Anyka has a design win in a smart phone made by Chonghong that Hu carries with him. The startup courts China's other big handset makers, such as Amoi, Bird, Lenovo and TCL.

In China, consumers buy phones directly from retail outlets, so the handset makers wield more market power than service providers. The situation is just the reverse in the U.S. and Europe, where chipmakers often court design wins with the Vodafones and Verizons, which specify devices for their networks.

Shenzhen is making slow but steady progress as a growing center of silicon and software engineering; but heavy cost pressures and global competition are tempering its rise.

China's handset market is also unique because much of the electronic system design is done by independent design houses, such as Wingtech, Longcheer, Simcom and Techfaith. But the design houses are going through a period of consolidation, forcing chipmakers like Anyka to stay close to the big system companies to keep abreast of market trends and new design starts.

Shi depends on the large consumer companies in China and Hong Kong to guide him on what will be the big productsand chip opportunitiesfor the following year. "This year and next, you will see digital photo frames expand quite quickly. I think it could be a cash cow," said Shi, whose company is preparing a second-generation chip for the devices.
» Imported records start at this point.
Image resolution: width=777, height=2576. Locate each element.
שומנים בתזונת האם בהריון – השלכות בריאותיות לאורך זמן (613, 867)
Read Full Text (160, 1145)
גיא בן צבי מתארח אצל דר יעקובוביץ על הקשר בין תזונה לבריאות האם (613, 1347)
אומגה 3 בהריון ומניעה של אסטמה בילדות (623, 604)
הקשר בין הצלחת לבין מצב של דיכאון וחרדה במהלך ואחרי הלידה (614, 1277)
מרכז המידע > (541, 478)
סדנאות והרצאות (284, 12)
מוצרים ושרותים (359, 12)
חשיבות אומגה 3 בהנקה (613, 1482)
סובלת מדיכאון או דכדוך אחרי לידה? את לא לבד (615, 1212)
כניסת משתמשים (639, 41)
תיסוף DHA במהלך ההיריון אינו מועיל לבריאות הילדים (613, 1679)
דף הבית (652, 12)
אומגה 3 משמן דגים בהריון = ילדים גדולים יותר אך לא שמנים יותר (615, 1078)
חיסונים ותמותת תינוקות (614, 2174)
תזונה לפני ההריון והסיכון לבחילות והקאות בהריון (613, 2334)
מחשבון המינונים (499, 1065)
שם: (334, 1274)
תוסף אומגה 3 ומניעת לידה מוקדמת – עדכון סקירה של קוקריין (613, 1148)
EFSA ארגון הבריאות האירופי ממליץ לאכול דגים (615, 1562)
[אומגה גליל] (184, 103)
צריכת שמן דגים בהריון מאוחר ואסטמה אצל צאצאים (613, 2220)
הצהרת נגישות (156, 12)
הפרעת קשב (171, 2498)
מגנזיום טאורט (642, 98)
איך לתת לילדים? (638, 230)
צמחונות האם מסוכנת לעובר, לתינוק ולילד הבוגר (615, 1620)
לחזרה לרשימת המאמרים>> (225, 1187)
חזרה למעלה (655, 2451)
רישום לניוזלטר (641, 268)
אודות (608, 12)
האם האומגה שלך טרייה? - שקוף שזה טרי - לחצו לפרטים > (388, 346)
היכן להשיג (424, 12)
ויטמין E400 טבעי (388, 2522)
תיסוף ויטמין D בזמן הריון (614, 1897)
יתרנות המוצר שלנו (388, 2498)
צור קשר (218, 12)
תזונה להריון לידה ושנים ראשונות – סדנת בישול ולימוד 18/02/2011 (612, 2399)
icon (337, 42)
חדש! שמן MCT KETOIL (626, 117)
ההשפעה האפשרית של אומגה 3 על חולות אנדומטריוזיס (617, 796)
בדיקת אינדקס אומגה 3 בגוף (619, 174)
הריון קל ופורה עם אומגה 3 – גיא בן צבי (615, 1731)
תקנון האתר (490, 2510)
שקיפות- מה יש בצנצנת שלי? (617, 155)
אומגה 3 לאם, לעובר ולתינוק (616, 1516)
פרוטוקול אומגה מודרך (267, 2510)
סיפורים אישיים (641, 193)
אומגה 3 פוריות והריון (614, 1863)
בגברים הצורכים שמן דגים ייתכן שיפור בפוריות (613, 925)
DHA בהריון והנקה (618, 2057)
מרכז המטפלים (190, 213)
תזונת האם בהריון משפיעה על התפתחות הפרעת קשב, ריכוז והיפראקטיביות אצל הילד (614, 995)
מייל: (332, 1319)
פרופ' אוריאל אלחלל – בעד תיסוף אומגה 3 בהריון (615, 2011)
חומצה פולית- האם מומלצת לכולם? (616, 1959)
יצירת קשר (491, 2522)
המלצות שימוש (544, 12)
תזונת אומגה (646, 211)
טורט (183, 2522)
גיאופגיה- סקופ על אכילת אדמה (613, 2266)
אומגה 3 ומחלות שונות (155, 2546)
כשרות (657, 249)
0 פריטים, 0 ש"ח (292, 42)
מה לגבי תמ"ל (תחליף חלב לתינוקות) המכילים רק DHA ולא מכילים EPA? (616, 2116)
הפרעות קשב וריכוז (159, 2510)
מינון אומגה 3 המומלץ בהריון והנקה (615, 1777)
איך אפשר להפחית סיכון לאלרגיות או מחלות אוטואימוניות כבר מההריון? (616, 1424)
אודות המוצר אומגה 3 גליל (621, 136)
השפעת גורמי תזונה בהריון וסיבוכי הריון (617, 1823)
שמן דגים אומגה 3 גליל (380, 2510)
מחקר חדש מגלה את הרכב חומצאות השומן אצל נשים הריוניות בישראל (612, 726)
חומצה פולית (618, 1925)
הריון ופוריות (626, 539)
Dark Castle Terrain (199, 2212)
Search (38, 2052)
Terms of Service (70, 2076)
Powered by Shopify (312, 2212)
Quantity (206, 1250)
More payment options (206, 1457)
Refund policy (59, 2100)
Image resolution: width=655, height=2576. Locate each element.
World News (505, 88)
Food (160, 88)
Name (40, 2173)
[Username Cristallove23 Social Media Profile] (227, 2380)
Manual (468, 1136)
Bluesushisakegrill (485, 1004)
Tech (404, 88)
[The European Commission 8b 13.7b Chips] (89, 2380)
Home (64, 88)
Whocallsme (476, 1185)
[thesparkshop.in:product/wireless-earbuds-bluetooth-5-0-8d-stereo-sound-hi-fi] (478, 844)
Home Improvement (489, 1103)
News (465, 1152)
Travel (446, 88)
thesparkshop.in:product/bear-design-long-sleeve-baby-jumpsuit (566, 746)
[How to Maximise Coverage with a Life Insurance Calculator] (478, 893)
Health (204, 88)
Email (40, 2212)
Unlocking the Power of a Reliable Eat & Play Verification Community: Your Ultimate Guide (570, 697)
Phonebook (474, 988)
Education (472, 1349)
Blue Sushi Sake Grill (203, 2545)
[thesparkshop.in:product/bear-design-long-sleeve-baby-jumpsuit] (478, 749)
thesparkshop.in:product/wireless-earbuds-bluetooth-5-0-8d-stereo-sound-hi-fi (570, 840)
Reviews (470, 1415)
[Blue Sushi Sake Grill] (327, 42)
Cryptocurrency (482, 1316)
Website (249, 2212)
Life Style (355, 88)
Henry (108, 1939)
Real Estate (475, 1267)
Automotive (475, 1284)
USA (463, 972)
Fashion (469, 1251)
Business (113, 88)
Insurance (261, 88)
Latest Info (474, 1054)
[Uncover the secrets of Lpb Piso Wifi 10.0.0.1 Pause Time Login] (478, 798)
Both executives agree that the chip design subsidiaries of Huawei and ZTE are probably the biggest and most successful silicon engineering groups in Shenzhen today.

Intense cost pressures are the biggest problem for chip wannabes in Shenzhen, said Shi.

"When I started here eight years ago, products were very low-end, with ASPs of less than one yuan for clock ICs for low-end products," he said. "Now we are targeting DVD players, portable DVD players, DTVs, digital photo frames and MPEG-4 capabilities," raising ASPs to a still small but survivable $2 to $8 for companies like Arkmicro.

The problem is big retailers like Best Buy Co. Inc. put out bids to China's system houses pushing for the lowest price. The OEMs then hammer the local chip designers to help them shave every penny possible.

Hu said Anyka simply refuses to play the game. "We only target the middle- and high-end products, not the low end. People come to us looking for help differentiating their products. It's not about cost," he said.